By then, he has become so invested in the cause and so emotionally enslaved by Dr. Densen-Gerber that the job takes on its own form of addiction that becomes tough to break. Suffering from his own past traumas, a desire to fulfill a meaningful purpose in the world, and a determination to make this dream job work for him adds fuel to this emotional fire, which eventually spirals out of control. Like any addiction, there comes a time when enough is enough. For Dr. Williams, that realization forces him to choose between jumping ship or going down with it.
Opinion:
The average memoir about addiction is usually told from the perspective of the addict. So, Dr. Williams’ account of what it’s like to be on the other side of the treatment is a refreshing point of view that delves into the politics behind rehab facilities, the mind games that staff are forced to play with their patients, and the abuse of power that can come from treating this particular type of illness without proper outside supervision.
Readers looking for Dr. Williams’ anecdotes about particular patients that he treated are going to find very little focus on that aspect of his time at Odyssey House. Instead, he lays out the moral conundrums he faced in doing what he thought was right versus Dr. Judi’s enforced philosophies on addiction.
Dr.
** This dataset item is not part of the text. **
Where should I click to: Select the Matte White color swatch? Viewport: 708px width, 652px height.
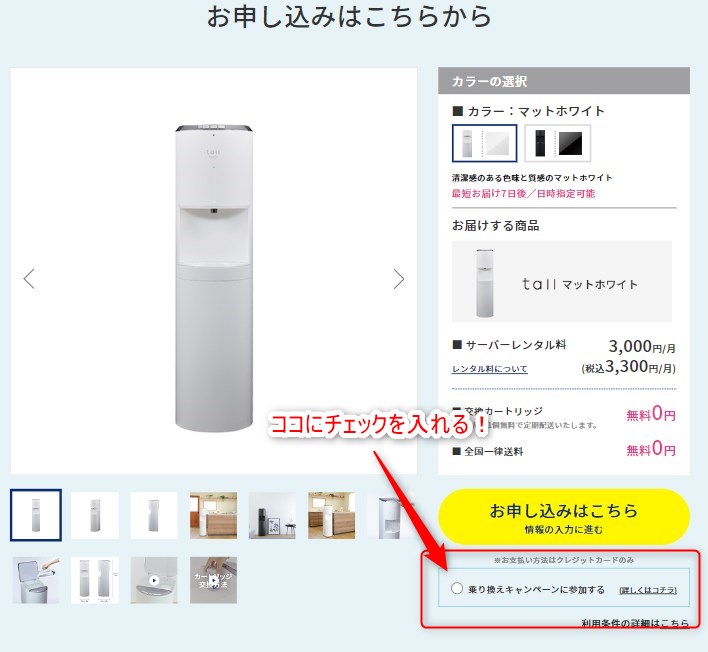484,143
Judi’s methods were contradictory, physically and emotionally draining, manipulative, and at times, even abusive. According to the author’s account, she fought fire with fire, commanding trust and respect and then weaponizing them on both her patients and staff.
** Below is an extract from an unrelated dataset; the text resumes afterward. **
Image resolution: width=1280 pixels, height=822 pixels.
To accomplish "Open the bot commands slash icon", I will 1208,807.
Dr. Williams is the Nick Carraway to Dr. Judi’s Jay Gatsby. She assumes near total control over him until he breaks enough to escape her clutches. But the influence remains even years later through his candid, straightforward storytelling.
His writing is professional but simple. It isn’t weighed down with technical jargon, though he does go on extra-long tangents about his emotional state in trying to make sense of his time at Odyssey House, feeling more like a resident than a staff member.
Even after all he goes through, Dr. Williams still puts both Dr. Judi and Odyssey House on a pedestal. Whether or not he should is up to the reader to decide. I recommend this book to avid nonfiction readers who want to learn about a different side of addiction from a writer who has made it his life’s work to battle it while, in his own way, falling victim to it.